### THE DATA ###
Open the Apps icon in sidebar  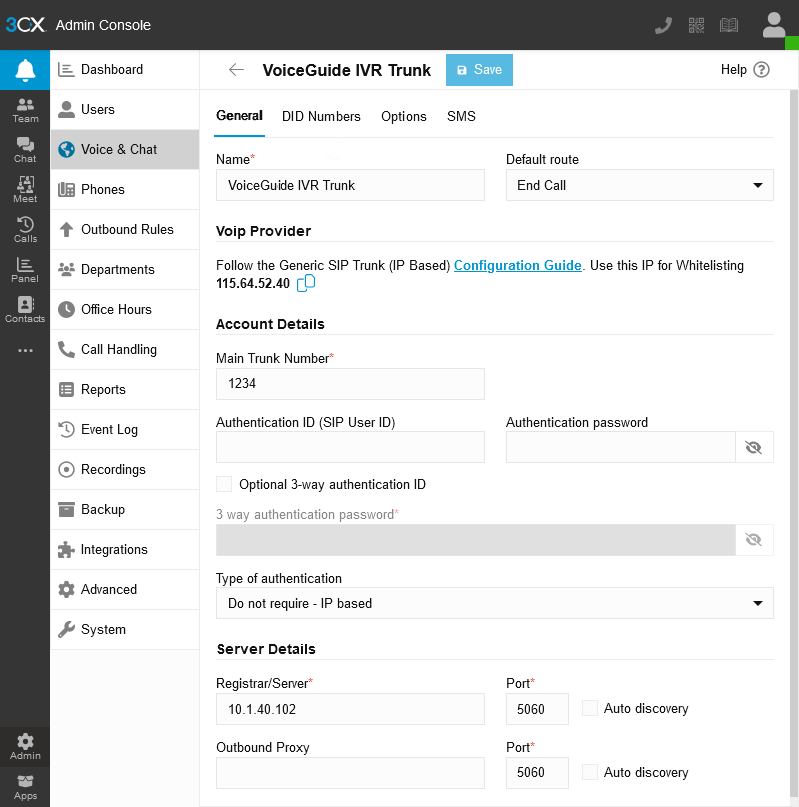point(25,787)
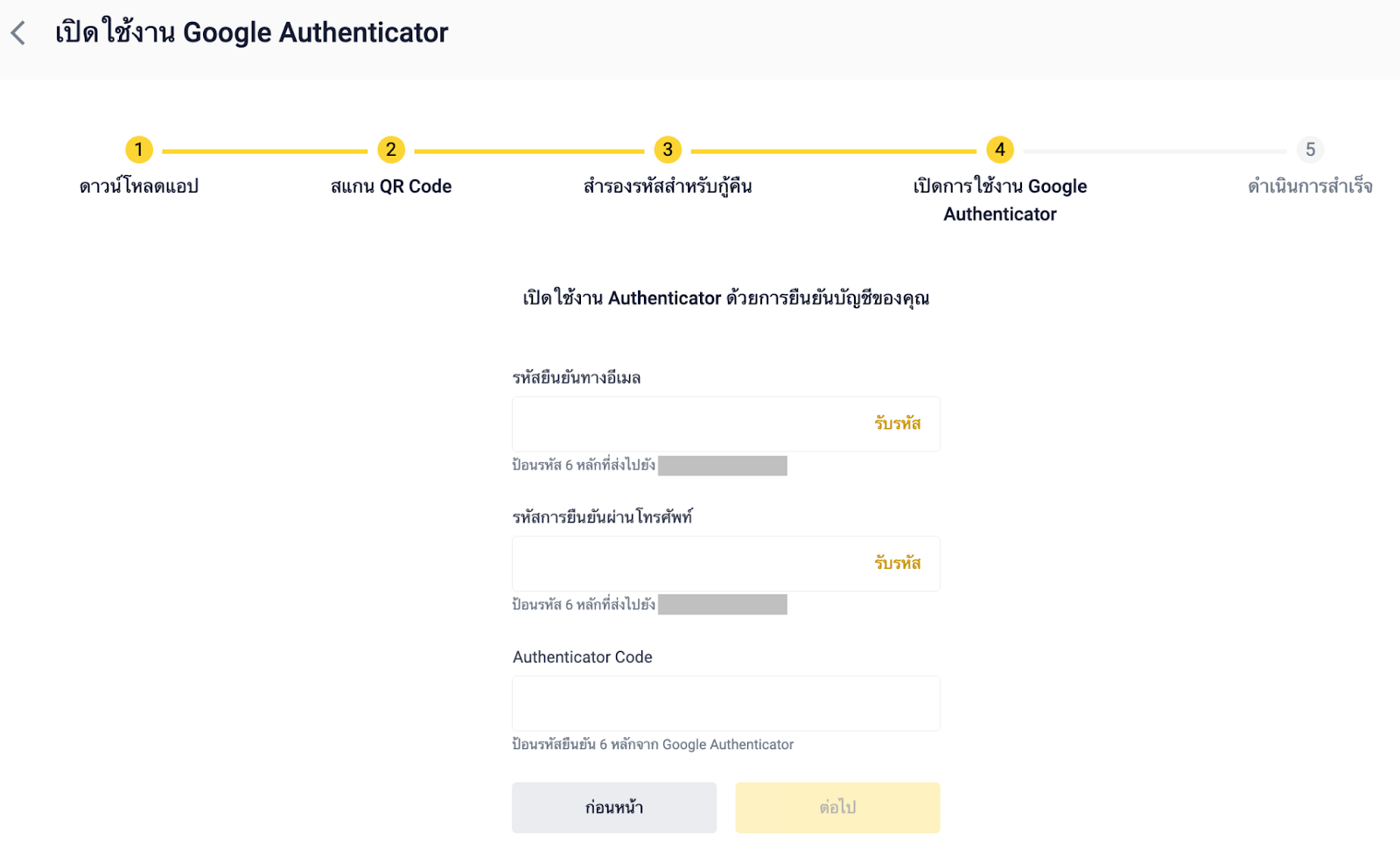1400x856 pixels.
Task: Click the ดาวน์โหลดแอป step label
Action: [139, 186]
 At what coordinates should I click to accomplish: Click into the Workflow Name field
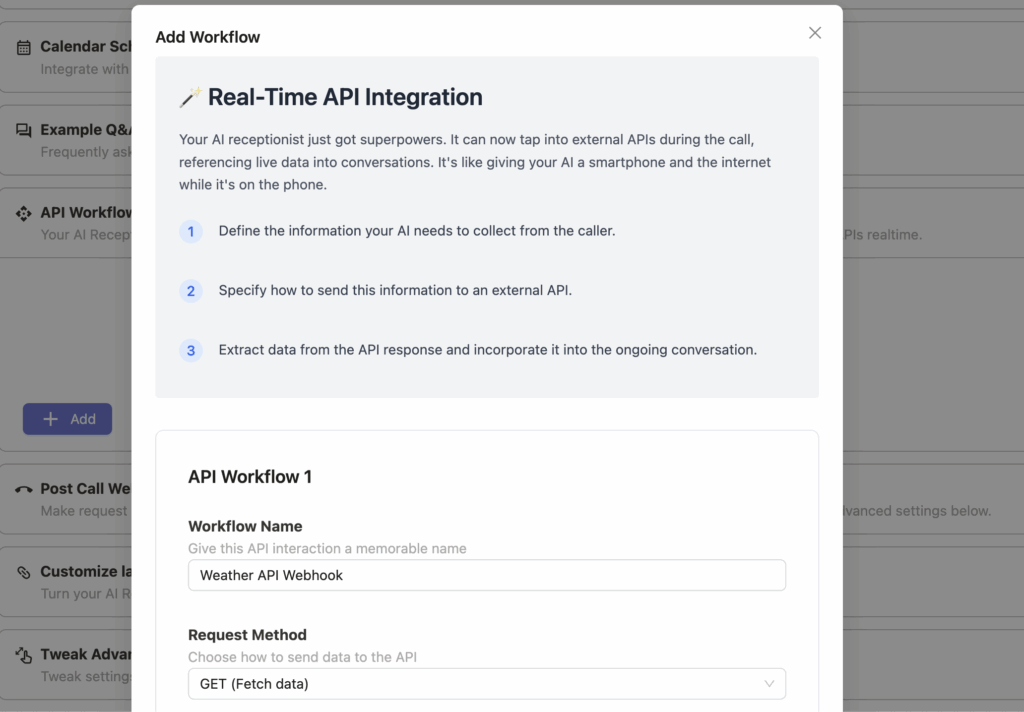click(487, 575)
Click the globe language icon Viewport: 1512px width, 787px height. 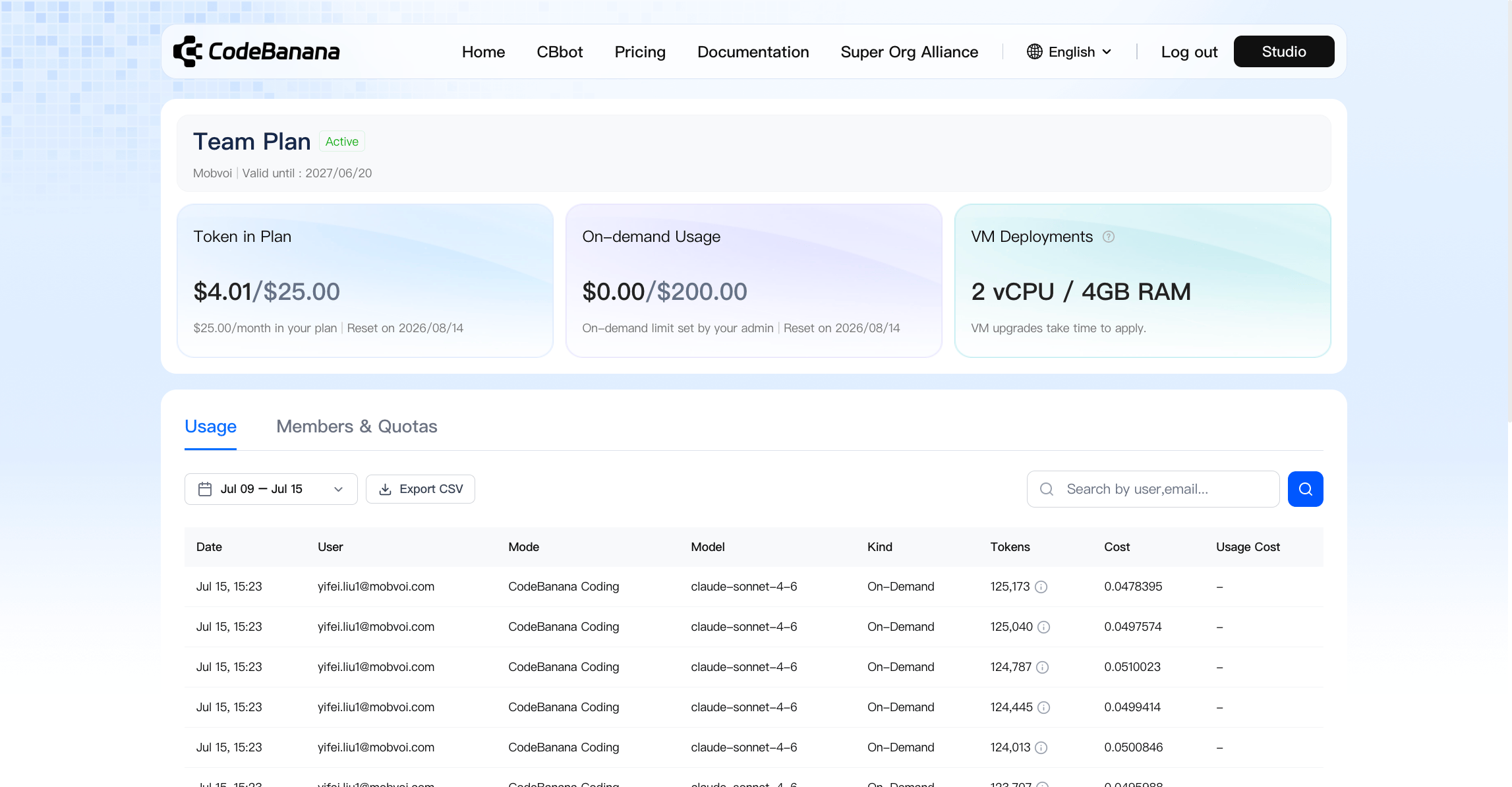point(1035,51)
###
### THE DATA ###
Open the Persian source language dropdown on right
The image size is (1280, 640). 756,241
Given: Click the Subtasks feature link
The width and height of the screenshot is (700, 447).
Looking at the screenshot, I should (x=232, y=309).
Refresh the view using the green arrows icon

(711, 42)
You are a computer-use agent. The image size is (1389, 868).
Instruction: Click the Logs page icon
###
> [WHAT THE TASK REQUIRES]:
Send back an exact copy of only the lines from the line with "Open the Persian" up to and including the line with "Instruction: Click the Logs page icon" in the data above.

> [REPLY TO THE EXERCISE]:
Open the Persian source language dropdown on right
The image size is (1280, 640). 756,241
Given: Click the Subtasks feature link
The width and height of the screenshot is (700, 447).
Looking at the screenshot, I should (x=232, y=309).
Refresh the view using the green arrows icon

(711, 42)
You are a computer-use agent. The image size is (1389, 868).
Instruction: Click the Logs page icon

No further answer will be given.